Re: [SQLObject] SQLObject mass insertion (was: Speed comparison)

2010-04-01 Thread Juan Manuel Santos
(Sorry, little mistake on the To: field and this didn't go to the list. My 
apologies for the one who received this :P)

Hi everybody again, sorry for the delay in answering.
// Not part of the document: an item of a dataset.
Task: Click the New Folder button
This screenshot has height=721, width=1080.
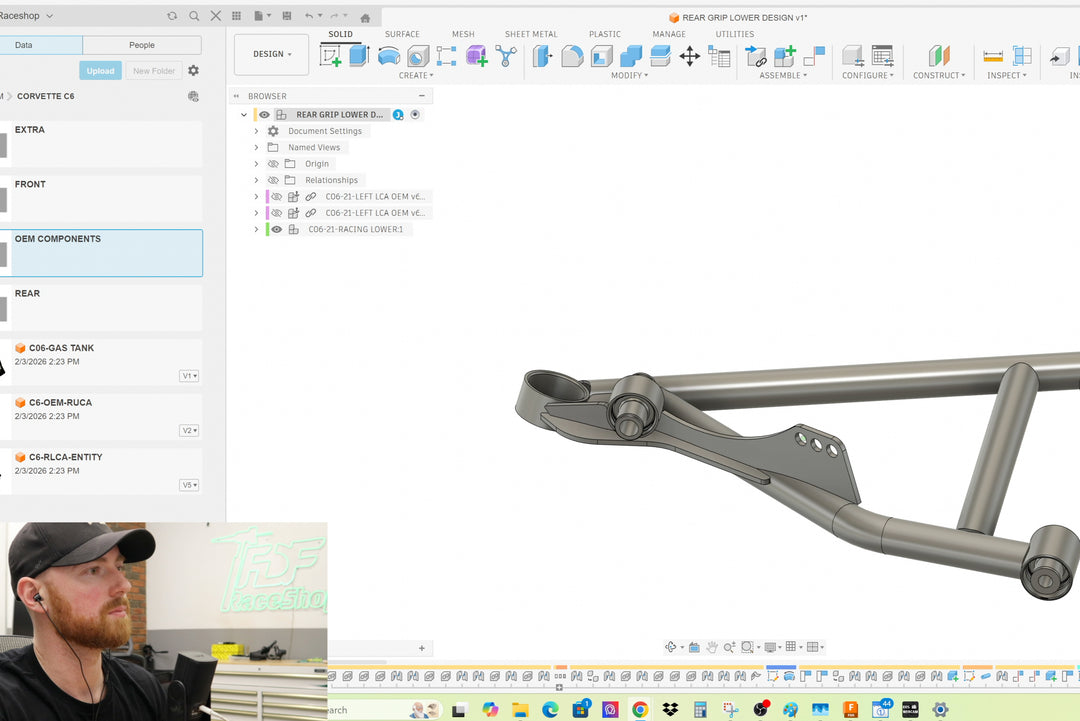Action: (x=154, y=71)
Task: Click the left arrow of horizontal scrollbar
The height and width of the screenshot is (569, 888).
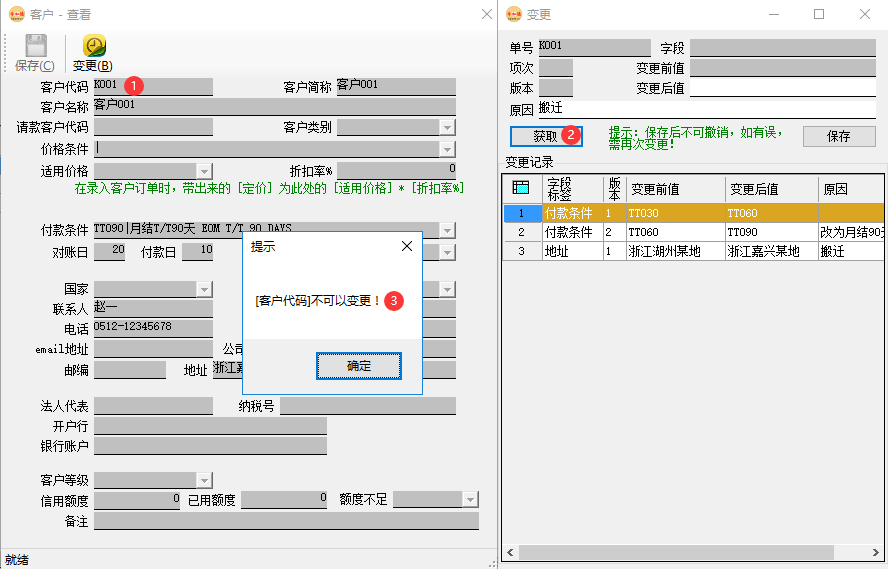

I've been doing some more testing, with both ORMs (SQLO and SQLA) in debug 
mode, and seeing the SQL that gets sent to the db. In the meantime I also 
added somewhat of a counter for my app, which counts in 10ms multiples, the 
time that it takes to scan the directory. Pretty rough but it serves its 
purpose.

So I started comparing both ORMs on different directories. An since SQLA 
almost halved the time it took SQLO to scan a directory full of big 
(1920x1200) wallpapers, I decided to debug it by scanning a directory with 
only one image. First of all, the structure of the class that maps the 
filesystem images onto my app, looks something like this:

class Photo(File):

hasthumb = BoolCol(default = None)
author = StringCol(default = None)
res = StringCol(default = None)
date_taken = StringCol(default = None)
soft = StringCol(default = None)
_thumb = PickleCol(default = None)
_icon = PickleCol(default = None)

def get_thumb(self):
return gtk.gdk.pixbuf_new_from_array(self._thumb,
   gtk.gdk.COLORSPACE_RGB, 8)

def set_thumb(self, value):
if isinstance(value, gtk.gdk.Pixbuf):
self._thumb = value.get_pixels_array()

def get_icon(self):
return gtk.gdk.pixbuf_new_from_array(self._icon,
  gtk.gdk.COLORSPACE_RGB, 8)

def set_icon(self, value):
if isinstance(value, gtk.gdk.Pixbuf):
self._icon = value.get_pixels_array()

thumb = property(get_thumb, set_thumb)
icon = property(get_icon, set_icon)

Those properties are there because in order to pickle an image and be able to 
successfully unpickle it, you have to convert it to its pixels' array. 
Otherwise, you can't unpickle it. Here is the code that loads both thumb and 
icon into the object:

photo.icon = \
gtk.gdk.pixbuf_new_from_file_at_size(photo.strabs,
 SETTINGS.thumblistsize,
 SETTINGS.thumblistsize)
photo.thumb = \
gtk.gdk.pixbuf_new_from_file_at_size(photo.strabs,
 SETTINGS.thumbpanesize,
 SETTINGS.thumbpanesize)
photo.hasthumb = True

So, in my app, the thumb and icon for the Photo class are only loaded once, on 
the original scan. Then, by looking at SQLO's output I found out this: 
http://pastebin.com/raw.php?i=Xp1TjmZ0

Basically, if you look in the previous link for Setting icon or Setting 
thumb you will see that both the icon and the thumb are being set TWICE! with 
the same data.

Now I honestly don't know where this comes from. SQLA apparently doesn't do 
this (hence, its better scanning time), and indeed it is an odd thing to do. I 
debugged a little more and found that indeed the properties for both icon and 
thumb are being called twice, though I don't know why.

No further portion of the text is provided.